When they return to Washington, it’s the Senate’s turn. As of now, there are conflicting reports – some articles are saying the Senate will start from scratch, completely ignoring the bill as passed, some saying they will take the AHCA as the starting point. In either case, it will be an opportunity to change the bill.

The bill as currently conceived will also have to satisfy the reconciliation process – to pass the Senate with 51 votes instead of 60, all parts of the bill must impact the Federal budget. There are real questions if that is the case for some of the bill’s provisions. Again, an opportunity to change the bill.

If the Senate does manage to pass a bill, it is an open question as to if the new bill can get passed the House. Some of the provisions that won over the Freedom Caucus are the same provisions most likely to be changed by the Senate.

A long road and a lot of work ahead.

One more point before I stop for tonight; elections matter. We must remember those who voted for the bill in the house and do everything in our power to vote them out of office. The best way to avoid horrendous bills like this in the future is to take back Congress.



Speaking truth to power

24 hrs, 3 stories 

Stein said there’s nothing wrong with the structure of a reinsurance program like MGARA, but the key is how well it’s funded.
“In the end, it all comes down to how much money is put in,” Stein said.

MPBN May 2, 2017
And the invisible high-risk pool, Stein says, is just one small proposal within the larger health bill. 
“There’s nothing inherently wrong with it, but it doesn’t really fix all the other problems of the bill,” he says. 
Stein says those include changes to essential health benefits and cuts to the Medicaid program.

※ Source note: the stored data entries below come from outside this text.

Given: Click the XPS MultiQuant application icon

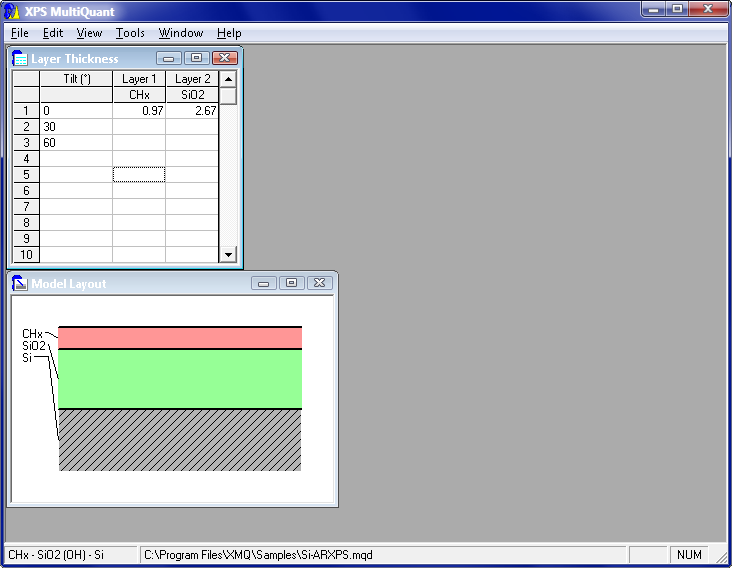Looking at the screenshot, I should tap(11, 9).
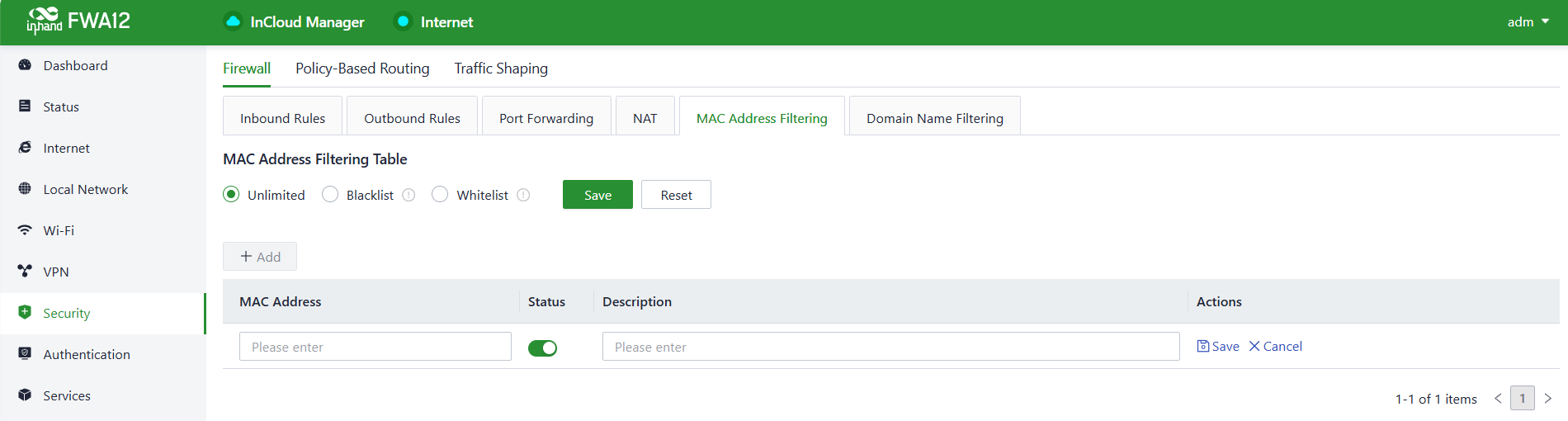Click the VPN icon in sidebar

(x=25, y=272)
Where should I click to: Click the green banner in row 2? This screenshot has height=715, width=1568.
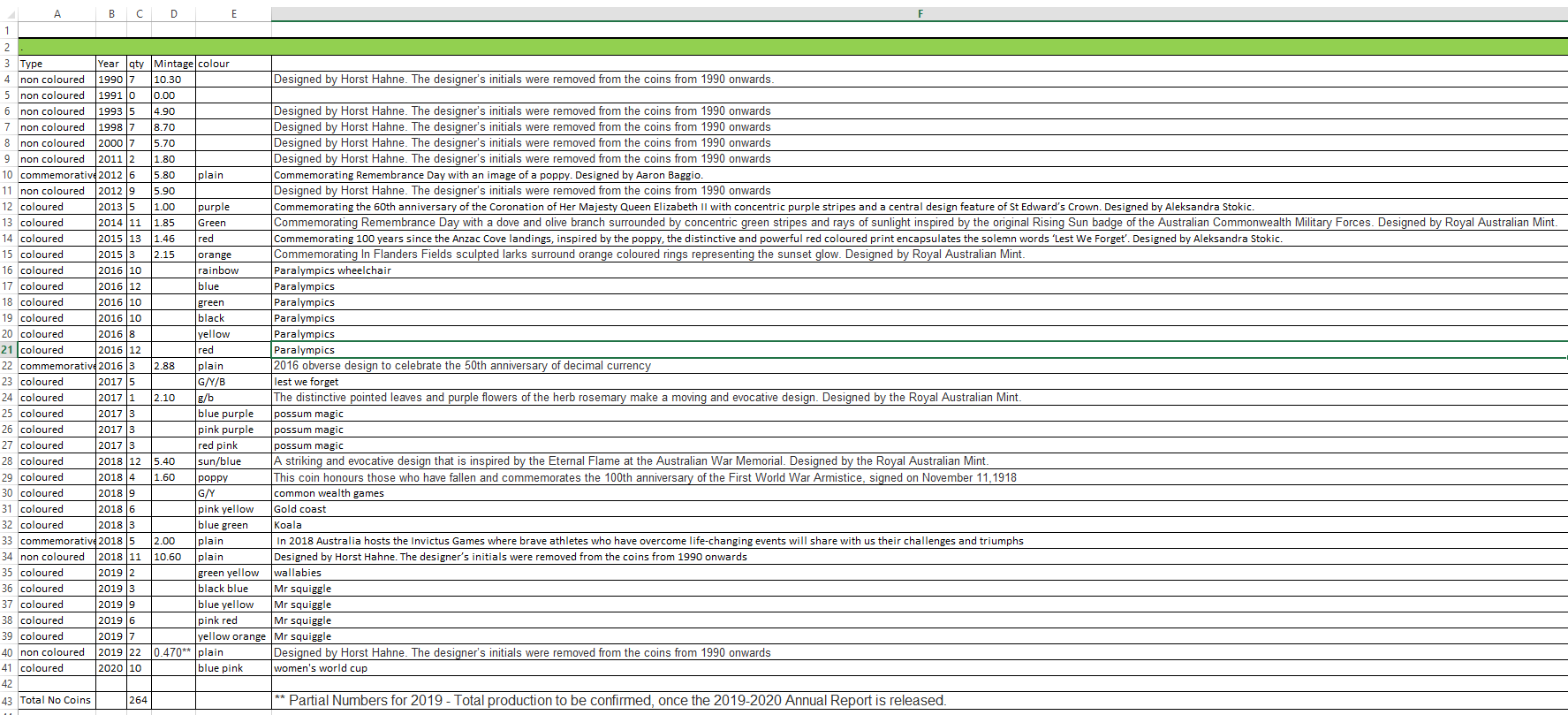(x=792, y=47)
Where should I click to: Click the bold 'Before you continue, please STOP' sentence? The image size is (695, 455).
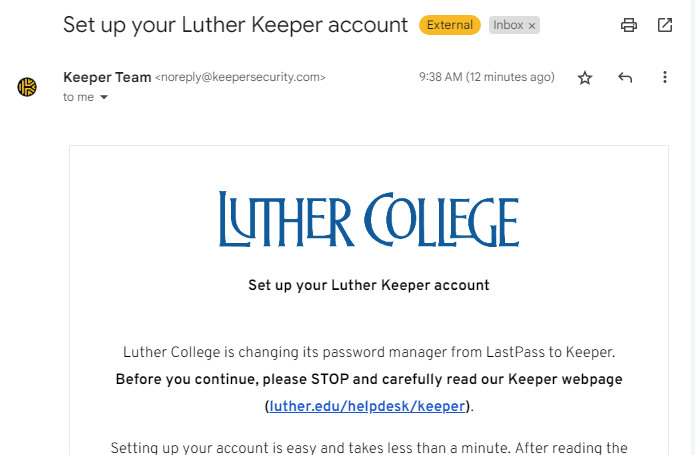(369, 379)
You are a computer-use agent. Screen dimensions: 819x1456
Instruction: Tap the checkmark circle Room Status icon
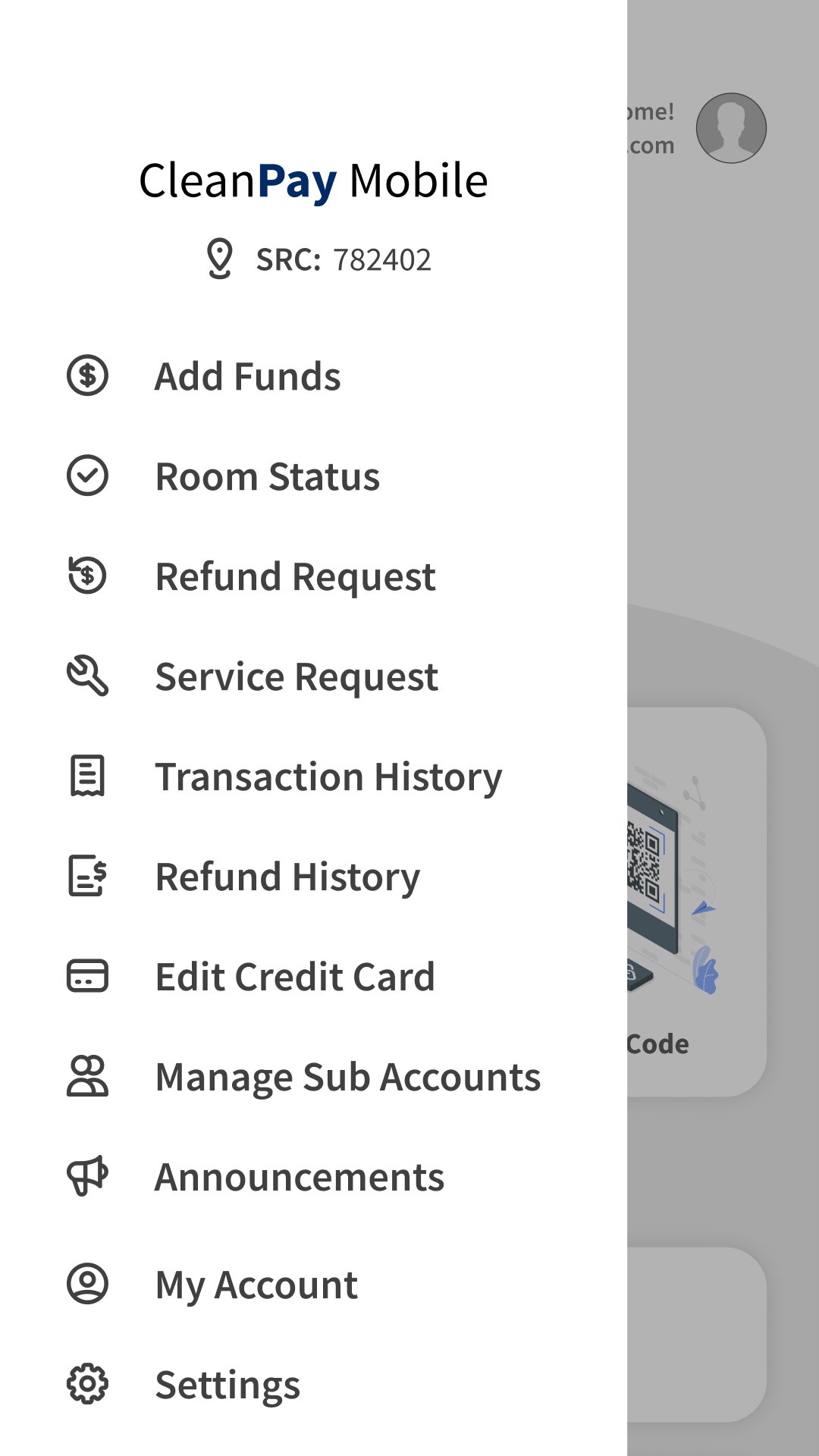87,475
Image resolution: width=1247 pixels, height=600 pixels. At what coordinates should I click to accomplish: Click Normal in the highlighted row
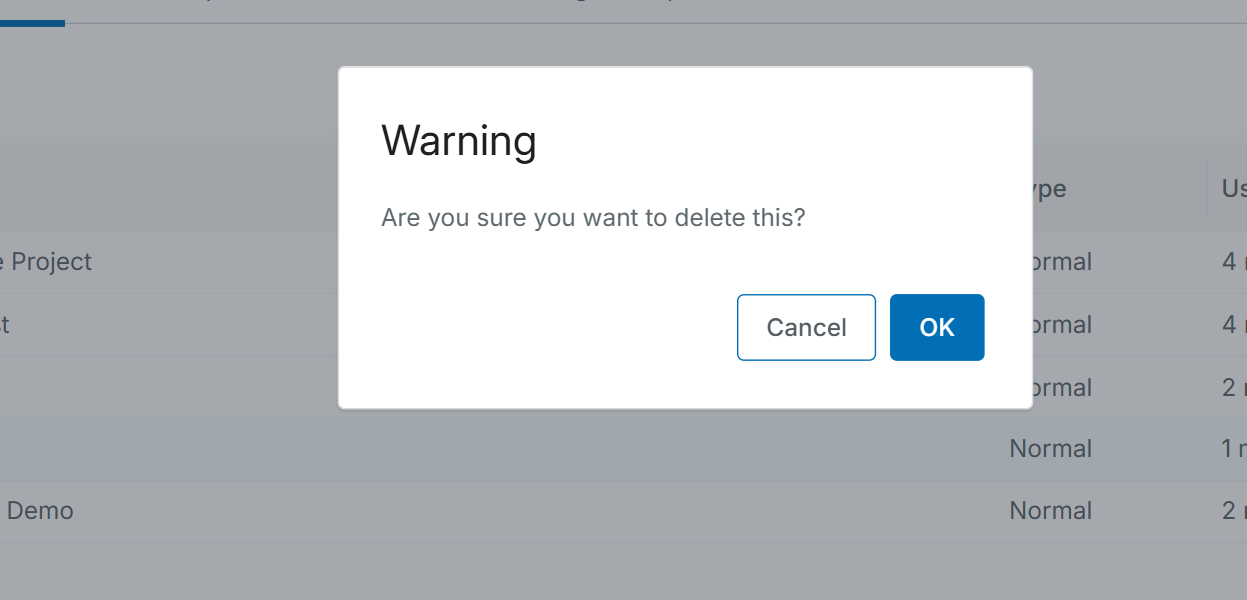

Bangor Daily News May 3, 2017
High-risk pools can work in theory, but only if they’re properly funded, said Mitchell Stein, a health policy expert who worked for the advocacy group Consumers for Affordable Health Care when Maine passed PL 90. They usually aren’t and historically have failed, leaving people with pre-existing conditions facing unaffordable premiums, he said. “It all comes down to money, as it usually does,” Stein said.
Under congressional Republicans’ plan, $110 billion would fund a high-risk pool over 10 years. One study estimates that it would cost at least $178 billion every year to adequately fund it. “The dollar amounts the Republicans are talking about are woefully inadequate chump change,” Stein said.